In few areas do see the chasm between the self-flattering image of America as a “Christian nation of compassionate citizens” and reality than in the way it treats its “losers”, among which the undocumented surely rank at the bottom.
Dateline: The New York Times January 2, 2010 [print_link]
CARLOS RUANO WAS DOWN TO HIS LAST $50 when his landlord kicked him out in September because he could no longer pay rent. He sent the money to his wife and children in Guatemala and spent the night riding the E train, which has a nickname among his fellow day laborers in Woodside, Queens: “hotel ambulante,” Spanish for roving hotel.
Mr. Ruano, 38, who had drawn his living from 69th Street and Broadway for six years, has been on the streets since. He and other hard-luck day laborers have slept wherever they can: in the emergency room at Elmhurst Hospital Center, in unfinished buildings abandoned by bankrupt developers and under bridges along the freight railroad tracks that slice through western Queens, where dirty mattresses and work boots lay on the rocky ground one recent morning.
“The only reason we don’t go hungry is because there are people who offer us food,” Mr. Ruano said on a snowy Saturday as he clutched a cup of soup from a group of Pentecostals feeding day laborers at a park on Woodside Avenue.
With their isolation and day-to-day existence, the laborers are perhaps the most invisible and hardest-to-reach victims of the recession, advocates and city officials say.
No one knows for sure how many have become homeless since the downturn brought construction projects to a virtual standstill and sapped them of jobs that once paid as much as $200 a day. Most of them are illegal immigrants who may be on the streets one day and off the next, depending on their work.
The rules of the shelter system do not suit them, they said. They might be placed too far from the job pickup site or miss curfew if a job runs too late or is too far from the shelter.
Afraid that their immigration status might be exposed — outreach workers might ask for identification, though the shelters are open to everyone — they say they would rather sleep outside.

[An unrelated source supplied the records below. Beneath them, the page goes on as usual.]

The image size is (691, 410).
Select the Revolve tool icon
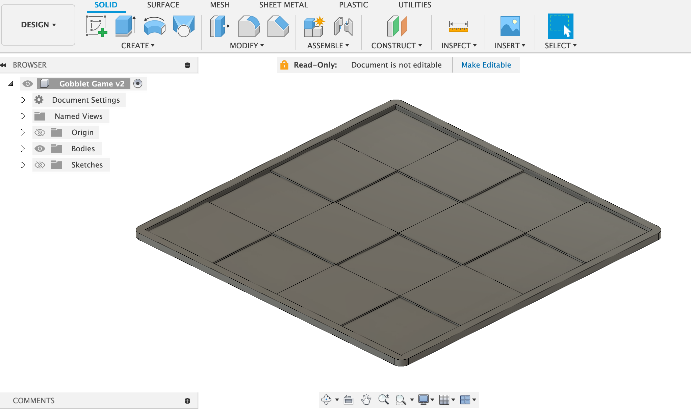click(154, 26)
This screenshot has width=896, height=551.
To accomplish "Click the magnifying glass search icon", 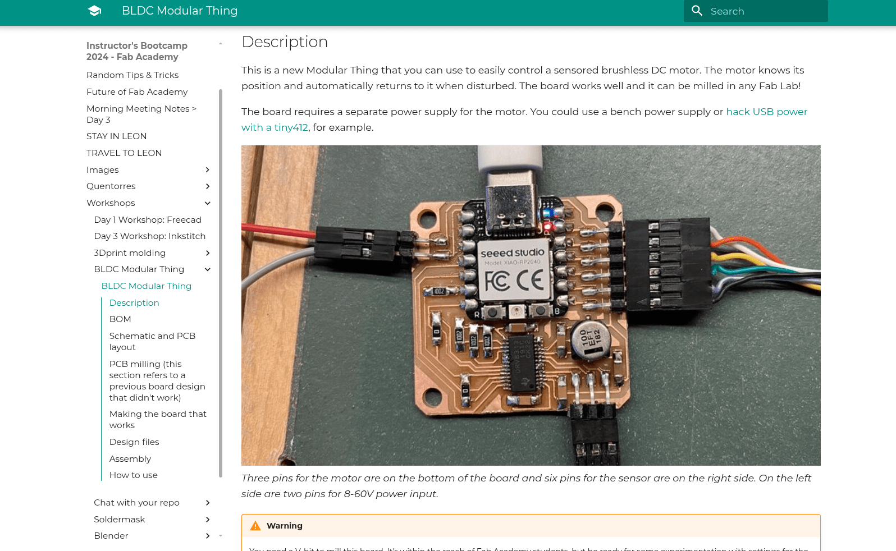I will tap(697, 11).
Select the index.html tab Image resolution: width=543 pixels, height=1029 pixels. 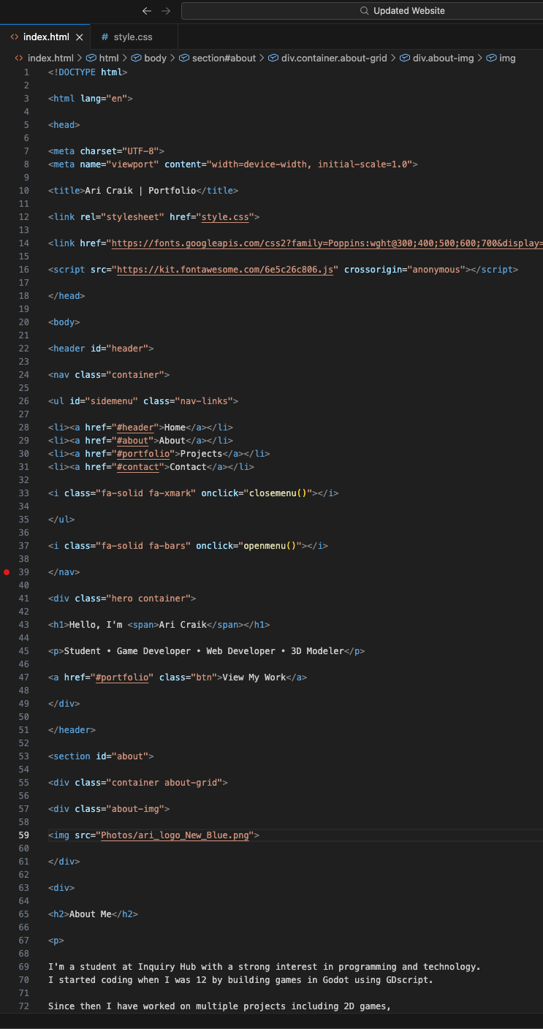click(45, 36)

“We’re still learning about this population, about their needs,” said Robert V. Hess, the city’s commissioner of homeless services.

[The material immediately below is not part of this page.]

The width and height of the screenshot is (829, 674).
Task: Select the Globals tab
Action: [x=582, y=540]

To the day laborers clustered on and around 69th Street from Broadway to Queens Boulevard, the downturn came on suddenly: There was work one week, and then there was not.
And for what little work there is, they have more competition — from men who used to be steady hands on roofing, painting and other construction crews and men who lost their full-time jobs in restaurants, at landscaping companies and in garages.
With more people at the corners, day laborers said, contractors will hire whoever agrees to work for the lowest pay.
“We’ve all learned the meaning of the law of supply and demand the hard way,” said Roberto Meneses, 48, a day laborer from Mexico who has been trying to organize his peers under a fledgling group called United Day Laborers of Woodside.
They have had to adapt just as fast as they had learned to install drywall and unclog pipes. One man said he spent 20 days picking apples at a farm near Buffalo in November to earn some cash. Others started to make do with one meal a day. Many are no longer able to send money home.
Ignacio Sanchez, 50, who has a wife and three children in Mexico, said a week before Christmas that he had worked once since the beginning of the month. Rodrigo Saldaña, 41, who has a wife and five children in Ecuador, said he had not worked at all last month. Both said they had spent nights sleeping on the train or by the railroad tracks.
“Do you want to know what the worst part is?” Mr. Saldaña said. “My wife says I’m lying when I tell her there’s no more work in New York.”
Early last month, homeless-outreach workers from the city met with organizations that serve immigrant communities to hear about their work and to ask questions: Where could they go for free immigration advice? Can an illegal immigrant who has no ID get a new one at a consulate?
“There are a lot of practical issues that are very unique to the undocumented, to day laborers,” said Valeria Treves, executive director of New Immigrant Community Empowerment in Jackson Heights, Queens, one of the groups that attended the meeting. “But these guys also have incredible emotional needs.”
Sipping coffee at a Colombian bakery on Roosevelt Avenue, Mr. Saldaña, Mr. Sanchez and Carlos Orellana, an Ecuadorean who has worked for 14 years as a day laborer, told of the sadness of being far from their children, whom they have watched grow in pictures that come with the occasional letter from home.
At least there was a sense of empowerment while they were able to provide for them, they said. “We were the men of the family,” said Mr. Orellana, 40. But now that they have no money, all they are left with is disappointment and shame, he said.
By the railroad tracks, the ground was sprinkled with the instruments of coping: empty beer bottles, a tattered Bible, a crumpled picture of a young boy. A toy skull hovered over a mattress, dangling from a string tied to the tip of a rod, in a sight at once funny and macabre.
During the day, the place was empty. The only noise came from the hum of passing cars on the streets above and the rumble of the 7 train, visible in the distance.
“That’s how we live,” Mr. Orellana said.
His eyes cast on the tracks beneath his feet, Mr. Sanchez interjected, “This is no life.”